Voulez-vous me laisser agir? Dans quinze jours, je vous jure, comme
voilà de l'eau, que M. Bricolin vous donnera vos trois cent mille francs
bien comptés et un beau pot-de-vin par-dessus le marché.

--Je n'aurais jamais l'habileté de suivre vos conseils, et je trouve
beaucoup plus vite fait de rendre chacun de nous heureux à sa manière,
vous, Rose, moi, M. Bricolin, et mon fils qui me dira un jour que j'ai
bien fait.

--Romans! romans! dit le meunier. Vous ne savez pas ce que pensera votre
fils dans quinze ans d'ici sur l'argent et sur l'amour. N'allez pas
faire cette folie; je ne m'y prêterais pas, madame Marcelle... non, non,
n'y comptez pas, je suis aussi fier que qui que ce soit, et têtu comme
un mouton... du Berri qui plus est! D'ailleurs, écoutez, ce serait en
pure perte. M. Bricolin promettrait tout et ne tiendrait rien. Il faut,
vu votre position, que votre contrat de vente soit signé avant la fin
du mois, et certes ce n'est pas d'ici à un mois que je pourrais espérer
d'épouser Rose. Il faudrait pour cela qu'elle fût folle de moi, et cela
n'est pas.
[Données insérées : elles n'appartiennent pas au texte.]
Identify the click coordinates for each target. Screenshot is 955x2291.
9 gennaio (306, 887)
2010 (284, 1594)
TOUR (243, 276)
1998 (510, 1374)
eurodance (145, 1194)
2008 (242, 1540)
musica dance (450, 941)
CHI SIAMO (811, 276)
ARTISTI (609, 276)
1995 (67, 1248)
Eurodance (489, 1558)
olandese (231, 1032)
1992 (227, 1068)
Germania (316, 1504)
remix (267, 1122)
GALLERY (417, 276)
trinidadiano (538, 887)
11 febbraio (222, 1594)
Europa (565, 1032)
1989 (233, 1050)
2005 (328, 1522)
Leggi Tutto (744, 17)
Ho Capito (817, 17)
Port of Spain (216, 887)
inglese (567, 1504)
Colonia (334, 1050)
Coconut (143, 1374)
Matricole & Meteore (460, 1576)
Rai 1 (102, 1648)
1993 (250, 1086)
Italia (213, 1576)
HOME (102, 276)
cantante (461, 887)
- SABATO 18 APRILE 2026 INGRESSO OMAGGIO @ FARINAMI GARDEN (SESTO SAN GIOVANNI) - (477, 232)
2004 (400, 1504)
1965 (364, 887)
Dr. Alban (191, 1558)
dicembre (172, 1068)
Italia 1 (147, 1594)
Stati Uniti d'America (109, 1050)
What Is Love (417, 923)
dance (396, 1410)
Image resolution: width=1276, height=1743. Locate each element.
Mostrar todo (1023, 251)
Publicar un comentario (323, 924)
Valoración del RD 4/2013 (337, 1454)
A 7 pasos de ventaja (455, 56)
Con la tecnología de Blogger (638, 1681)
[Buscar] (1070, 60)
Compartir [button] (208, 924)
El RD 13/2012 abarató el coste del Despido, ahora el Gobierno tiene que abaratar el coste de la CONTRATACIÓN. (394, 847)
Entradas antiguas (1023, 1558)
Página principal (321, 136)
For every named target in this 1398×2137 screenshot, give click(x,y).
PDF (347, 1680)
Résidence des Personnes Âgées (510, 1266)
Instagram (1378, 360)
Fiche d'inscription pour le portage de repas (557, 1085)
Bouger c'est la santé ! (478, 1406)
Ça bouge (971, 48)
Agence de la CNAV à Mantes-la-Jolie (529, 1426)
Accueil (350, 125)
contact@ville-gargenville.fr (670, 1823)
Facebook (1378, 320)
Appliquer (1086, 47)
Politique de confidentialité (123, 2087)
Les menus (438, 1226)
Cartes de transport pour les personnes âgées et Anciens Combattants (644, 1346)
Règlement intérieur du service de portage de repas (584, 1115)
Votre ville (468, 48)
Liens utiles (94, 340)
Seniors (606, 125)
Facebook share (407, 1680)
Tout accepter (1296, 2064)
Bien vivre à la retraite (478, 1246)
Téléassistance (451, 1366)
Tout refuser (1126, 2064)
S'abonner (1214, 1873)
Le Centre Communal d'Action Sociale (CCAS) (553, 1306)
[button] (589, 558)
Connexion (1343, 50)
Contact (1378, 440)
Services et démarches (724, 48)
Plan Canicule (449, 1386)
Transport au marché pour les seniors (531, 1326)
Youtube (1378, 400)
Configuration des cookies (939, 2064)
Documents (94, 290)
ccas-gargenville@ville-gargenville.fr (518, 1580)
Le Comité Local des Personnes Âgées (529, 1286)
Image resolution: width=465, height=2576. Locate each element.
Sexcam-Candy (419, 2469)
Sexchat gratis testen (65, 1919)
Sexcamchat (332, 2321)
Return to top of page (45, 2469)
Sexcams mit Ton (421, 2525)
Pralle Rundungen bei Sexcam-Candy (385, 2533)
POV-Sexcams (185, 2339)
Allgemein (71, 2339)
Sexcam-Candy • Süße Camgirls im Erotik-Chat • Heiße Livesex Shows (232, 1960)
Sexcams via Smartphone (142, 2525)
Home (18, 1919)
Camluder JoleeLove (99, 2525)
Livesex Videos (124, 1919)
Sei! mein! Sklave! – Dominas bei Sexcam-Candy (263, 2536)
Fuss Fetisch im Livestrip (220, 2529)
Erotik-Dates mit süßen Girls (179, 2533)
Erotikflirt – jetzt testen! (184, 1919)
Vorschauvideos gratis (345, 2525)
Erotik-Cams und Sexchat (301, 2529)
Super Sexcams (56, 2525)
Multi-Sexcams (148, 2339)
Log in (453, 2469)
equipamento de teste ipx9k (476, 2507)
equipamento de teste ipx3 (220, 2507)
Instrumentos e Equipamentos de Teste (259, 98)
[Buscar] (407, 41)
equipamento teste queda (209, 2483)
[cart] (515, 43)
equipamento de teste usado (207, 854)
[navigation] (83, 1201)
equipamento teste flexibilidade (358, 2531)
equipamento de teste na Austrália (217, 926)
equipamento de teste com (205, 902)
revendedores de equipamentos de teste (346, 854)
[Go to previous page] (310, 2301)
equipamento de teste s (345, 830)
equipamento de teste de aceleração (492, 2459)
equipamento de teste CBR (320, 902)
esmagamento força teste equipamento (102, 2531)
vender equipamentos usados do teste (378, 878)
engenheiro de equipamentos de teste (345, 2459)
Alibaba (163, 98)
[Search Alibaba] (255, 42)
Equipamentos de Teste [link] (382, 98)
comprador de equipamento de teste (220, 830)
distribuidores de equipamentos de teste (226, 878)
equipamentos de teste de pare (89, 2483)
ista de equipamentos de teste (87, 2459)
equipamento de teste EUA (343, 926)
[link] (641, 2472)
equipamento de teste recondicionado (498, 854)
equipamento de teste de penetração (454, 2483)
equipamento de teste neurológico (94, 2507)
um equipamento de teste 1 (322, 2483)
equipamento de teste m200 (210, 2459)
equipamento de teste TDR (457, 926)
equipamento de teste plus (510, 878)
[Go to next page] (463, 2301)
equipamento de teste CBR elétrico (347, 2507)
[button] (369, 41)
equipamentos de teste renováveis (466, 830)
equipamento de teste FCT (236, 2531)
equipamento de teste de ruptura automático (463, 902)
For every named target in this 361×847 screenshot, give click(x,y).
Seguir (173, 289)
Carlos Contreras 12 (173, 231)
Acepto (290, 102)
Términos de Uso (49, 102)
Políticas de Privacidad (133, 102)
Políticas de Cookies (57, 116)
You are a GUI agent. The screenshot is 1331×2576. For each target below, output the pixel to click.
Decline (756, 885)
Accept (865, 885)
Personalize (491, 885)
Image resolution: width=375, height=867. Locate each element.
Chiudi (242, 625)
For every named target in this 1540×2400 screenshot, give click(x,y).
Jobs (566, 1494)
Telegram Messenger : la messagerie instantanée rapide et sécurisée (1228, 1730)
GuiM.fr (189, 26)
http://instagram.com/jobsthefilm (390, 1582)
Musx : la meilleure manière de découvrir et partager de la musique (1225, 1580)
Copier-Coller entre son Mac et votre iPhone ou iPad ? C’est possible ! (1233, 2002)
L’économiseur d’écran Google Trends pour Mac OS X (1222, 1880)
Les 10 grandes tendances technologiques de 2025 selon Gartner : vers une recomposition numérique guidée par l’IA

Il faudrait l'exposer à un bruit, à des scandales! Je ne m'y
résoudrais jamais. Quelle rage aurait sa mère! quels étonnements et
quels dénigrements de la part de ses voisins et de ses connaissances! Et
que ne dirait-on pas? Qui est-ce qui comprendrait que vous avez imposé
cela à M. Bricolin par pure grandeur d'âme et par sainte amitié pour
nous! Vous ne connaissez pas la malice des hommes; et celle des femmes,
si vous saviez ce que c'est! votre bonté pour moi... non, vous ne pouvez
pas vous imaginer, et je n'oserais jamais vous dire comment M. Bricolin
tout le premier serait capable de l'interpréter.... Ou bien encore on
dirait que Rose, pauvre sainte fille! a fait un faux pas, qu'elle vous
l'a confié, et que vous vous êtes dévouée, pour sauver son honneur,
à doter le coupable.... Enfin, cela ne se peut pas, et voilà plus de
raisons qu'il n'en faut, j'espère, pour vous en convaincre. Oh! ce
n'est pas comme cela que je veux obtenir Rose! Il faut, que cela arrive
naturellement, et sans faire crier personne contre elle. Je sais bien
qu'il faut un miracle pour que je devienne riche, ou un malheur pour
qu'elle devienne pauvre. Dieu me viendra en aide si elle m'aime... et
elle m'aimera peut-être, n'est-ce pas?

--Mais, mon ami, je ne puis travailler à enflammer son coeur pour vous
si vous m'ôtez les moyens de dominer la cupidité de son père. Je ne
l'aurais pas entrepris si je n'avais eu cette pensée; car précipiter
cette jeune et charmante fille dans une passion malheureuse serait un
crime de ma part.

--Ah! c'est la vérité! dit le Grand-Louis soudainement accablé, et je
vois bien que je suis un fou.... Aussi n'était-ce ni de moi, ni de Rose
que je voulais vous parler en vous priant de venir ici, madame Marcelle;
vous vous êtes trompée là-dessus dans votre excellente bonté. Je voulais
vous parler de vous seule, quand vous m'avez prévenu en me parlant de
moi-même. Je me suis laissé aller comme un grand enfant à vous écouter,
et puis force m'a été de vous répondre; mais je reviens à mon but, qui
est de vous forcer à vous occuper de vos affaires. Je sais celles de M.
Bricolin; je sais ses intentions et son ardeur d'acheter vos terres, il
n'en démordra pas, et pour en avoir trois cent mille francs, il faut lui
en demander trois cent cinquante mille. Vous les auriez si vous vous
obstiniez; mais, de toutes façons, il ne faut pas qu'il paie le bien
au-dessous de sa valeur. Il en a trop d'envie, ne craignez rien.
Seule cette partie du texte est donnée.